The recent report that machine learning is “causing a science crisis” – giving misleading results from data analysis – brought to mind something my PhD advisor said over 20 years ago.
“The bad news is all the models are wrong. The good news is the journal editors don’t know it yet!”
This was in the early days of programmes to build evolutionary (or phylogenetic) trees. Lots of DNA sequence data were being produced, and geneticists needed methods to make sense of it. Happily, mathematicians and mathematically-inclined biologists were creating models that could do this. The problem was that the outputs were, initially, uncritically accepted without understanding the assumptions and limitations of the data and the models being used.
It’s an age old problem. If someone is given a hammer for the first time, everything starts to look like a nail.
We saw the issue when high throughput sequencing and gene expression became common, and a new range of models were, and are being, developed to interpret the data. I’m sure it’s the same in other branches of science too.
The application of machine learning is, in one sense, just more of the same. It’s part of the trend of the growing complexity of scientific research and the increasing data density of scientific papers.
An article in Wired magazine a decade ago suggested the scientific method was becoming obsolete, because of the “data deluge”. The idea being that with enough data, the “right answer” would naturally emerge. I thought it was stupid at the time, and still do.

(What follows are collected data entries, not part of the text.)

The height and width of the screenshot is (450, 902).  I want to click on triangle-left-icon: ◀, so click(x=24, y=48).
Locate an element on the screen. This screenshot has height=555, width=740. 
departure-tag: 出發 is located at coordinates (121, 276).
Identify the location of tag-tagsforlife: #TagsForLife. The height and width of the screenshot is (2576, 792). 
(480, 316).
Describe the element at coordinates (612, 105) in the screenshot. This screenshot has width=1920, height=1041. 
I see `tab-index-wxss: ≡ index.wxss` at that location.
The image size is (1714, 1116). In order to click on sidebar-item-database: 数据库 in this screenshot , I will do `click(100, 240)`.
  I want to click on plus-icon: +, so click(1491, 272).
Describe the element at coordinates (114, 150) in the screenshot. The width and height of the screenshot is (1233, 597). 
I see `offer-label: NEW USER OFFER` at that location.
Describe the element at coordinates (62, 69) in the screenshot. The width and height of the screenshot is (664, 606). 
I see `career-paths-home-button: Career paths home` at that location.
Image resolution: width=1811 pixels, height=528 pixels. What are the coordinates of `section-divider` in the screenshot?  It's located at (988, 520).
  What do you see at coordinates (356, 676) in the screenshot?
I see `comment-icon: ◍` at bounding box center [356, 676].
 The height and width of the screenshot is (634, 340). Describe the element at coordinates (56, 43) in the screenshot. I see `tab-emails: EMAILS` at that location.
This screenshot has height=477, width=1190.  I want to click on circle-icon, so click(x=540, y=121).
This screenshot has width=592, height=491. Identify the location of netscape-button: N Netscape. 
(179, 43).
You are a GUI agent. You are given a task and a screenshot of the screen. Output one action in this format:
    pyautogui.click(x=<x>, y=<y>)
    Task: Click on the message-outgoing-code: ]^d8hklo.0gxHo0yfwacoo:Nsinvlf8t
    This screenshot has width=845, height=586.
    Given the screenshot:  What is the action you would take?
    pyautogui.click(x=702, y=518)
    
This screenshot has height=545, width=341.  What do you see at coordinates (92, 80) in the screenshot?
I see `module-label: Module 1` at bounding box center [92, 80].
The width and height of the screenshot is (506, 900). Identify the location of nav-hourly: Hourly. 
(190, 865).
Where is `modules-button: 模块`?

But there is the risk that the scientific process becomes undermined by an abundance of data, and algorithms, if it doesn’t retain it’s critical thinking and hypothesis-driven practice. It is as important as ever for scientists to ask about assumptions of models, and their uncertainties.
Trust in, and reliability of, evidence are going through hard times. And there is the expectation that more data and more powerful analytical methods will be applied to many policy and strategic questions. Use of poor quality data and poor models have implications beyond science, and will in turn influence, fairly or not, how science in general is viewed.
Somewhat ironically, DARPA is funding research to see whether automated methods can help assess the level of confidence for particular research findings. There’s a risk that we’ll end up with layers of algorithm’s assessing each other, when all we need is to keep the old spirit of science alive by asking a few good critical questions.